The Neo-Babylonian Empire was on the rise. Under Nebuchadnezzar II, who reigned from 605 to 562 BCE, Babylonian armies flexed their imperial muscle, conquering territory covering much of modern-day Iraq, Syria, Lebanon, Israel, and Jordan. With these conquests came wealth, multiculturalism, and hence the means for powerful cultural advances. The Babylonians’ excellent traditions in math served them well in astronomy, in which they made enormous strides: their expert knowledge of pure geometry even allowed them to track the movements of Jupiter, using trapezoid-based calculations. From the Babylonian system of math, which continued to flower under the new empire, came the modern standards of 60 seconds in a minute, 60 minutes in an hour, and 360 degrees in a circle. Nebuchadnezzar, meanwhile, oversaw a fantastic building program to restore and beautify Babylon, which had been sacked by the Assyrians in 689. His architectural program included restoration of the Etemenanki, a six-story pyramid with a shrine to Babylon’s patron god Marduk on top; construction of the Ishtar Gate, containing enameled tiles with reliefs of animals; and construction of an enormous system of irrigation canals.
Nebuchadnezzar punished the rebellious kingdom of Judah in 587, when he sacked Jerusalem and deported much of the Jewish population to his capital city. During a period of exile in Babylonia that lasted 70 years, the exiled Jews renewed their commitment to Judaism and clarified its religious rites, beginning worship in synagogues. They also wrote significant portions of the Old Testament and the Babylonian Talmud, one of the main texts of Jewish law and theology. These impressive written outputs of Jewish captives not only helped Judaism flourish, but they also would eventually become key pillars in Christianity and Islam. Though the Babylonians were held under Persian control in 539, their accomplishments had seismic effects. Along with their influential legacies of lawgiving, math, and sciences, the Babylonians’ military power also had far-reaching consequences: they dispersed the Jews from Judah but provided a culturally sophisticated environment in exile, out of which, ironically, one of the world’s major religions emerged with newfound energy.
Okay, now that we’ve talked about the Babylonians and their accomplishments, let’s look at a review question to see what you remember:
Which of the following was not an achievement of the ancient Babylonians?
- A theorem of calculating the speed of an astronomical body using trapezoids.
- A six-story pyramidal religious structure known as the Etemenanki.

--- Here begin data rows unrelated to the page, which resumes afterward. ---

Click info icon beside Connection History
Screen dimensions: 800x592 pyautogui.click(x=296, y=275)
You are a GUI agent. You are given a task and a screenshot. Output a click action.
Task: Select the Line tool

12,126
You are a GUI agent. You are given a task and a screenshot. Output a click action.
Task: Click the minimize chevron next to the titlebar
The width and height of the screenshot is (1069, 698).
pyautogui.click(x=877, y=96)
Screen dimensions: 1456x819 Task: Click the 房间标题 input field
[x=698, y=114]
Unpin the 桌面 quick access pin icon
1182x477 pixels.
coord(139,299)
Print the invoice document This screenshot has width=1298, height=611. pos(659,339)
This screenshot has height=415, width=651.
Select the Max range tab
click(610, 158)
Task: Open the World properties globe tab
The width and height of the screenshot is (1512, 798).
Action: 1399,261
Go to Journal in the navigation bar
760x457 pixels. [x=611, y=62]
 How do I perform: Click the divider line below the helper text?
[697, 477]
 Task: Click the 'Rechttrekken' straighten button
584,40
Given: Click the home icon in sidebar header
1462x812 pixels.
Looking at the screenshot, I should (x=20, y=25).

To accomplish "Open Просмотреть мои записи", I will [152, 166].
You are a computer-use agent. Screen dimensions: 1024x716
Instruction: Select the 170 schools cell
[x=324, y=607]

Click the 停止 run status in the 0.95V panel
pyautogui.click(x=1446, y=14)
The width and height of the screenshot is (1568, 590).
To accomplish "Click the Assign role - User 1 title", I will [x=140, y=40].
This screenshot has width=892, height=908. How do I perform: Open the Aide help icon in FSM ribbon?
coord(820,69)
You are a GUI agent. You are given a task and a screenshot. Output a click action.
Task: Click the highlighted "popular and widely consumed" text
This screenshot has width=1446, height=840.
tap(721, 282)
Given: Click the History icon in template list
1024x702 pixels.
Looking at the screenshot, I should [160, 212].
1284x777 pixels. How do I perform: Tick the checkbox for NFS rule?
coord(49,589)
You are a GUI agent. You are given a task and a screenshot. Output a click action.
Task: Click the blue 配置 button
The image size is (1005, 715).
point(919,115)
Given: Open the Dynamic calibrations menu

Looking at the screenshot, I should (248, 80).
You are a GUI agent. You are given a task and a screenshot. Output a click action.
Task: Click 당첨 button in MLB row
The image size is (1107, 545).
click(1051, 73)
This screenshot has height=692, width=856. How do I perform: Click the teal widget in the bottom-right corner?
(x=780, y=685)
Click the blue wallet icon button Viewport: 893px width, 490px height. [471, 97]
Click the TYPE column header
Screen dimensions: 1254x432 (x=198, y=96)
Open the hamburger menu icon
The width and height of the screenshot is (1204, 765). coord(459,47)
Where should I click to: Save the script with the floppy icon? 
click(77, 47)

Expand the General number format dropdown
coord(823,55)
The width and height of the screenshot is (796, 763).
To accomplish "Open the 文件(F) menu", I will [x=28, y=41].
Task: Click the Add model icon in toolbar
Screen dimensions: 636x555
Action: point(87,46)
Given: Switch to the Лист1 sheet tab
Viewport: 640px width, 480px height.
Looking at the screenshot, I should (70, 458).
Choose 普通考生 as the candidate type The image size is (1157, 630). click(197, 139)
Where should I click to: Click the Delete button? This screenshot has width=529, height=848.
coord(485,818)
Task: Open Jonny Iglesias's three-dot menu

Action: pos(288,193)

- An empire-wide code of laws promulgated by Hammurabi that imposed standards of jurisprudence for domestic and public crimes.
- Enormous strides in medicine that led to some of the first surgeries.
- The military defeat of the Assyrian Empire’s remnants in 605 BCE at Carchemish.
The correct answer is D. Such strides in medicine were not taken until the Islamic Golden Age in 8th century CE.
Thanks for watching, and happy studying!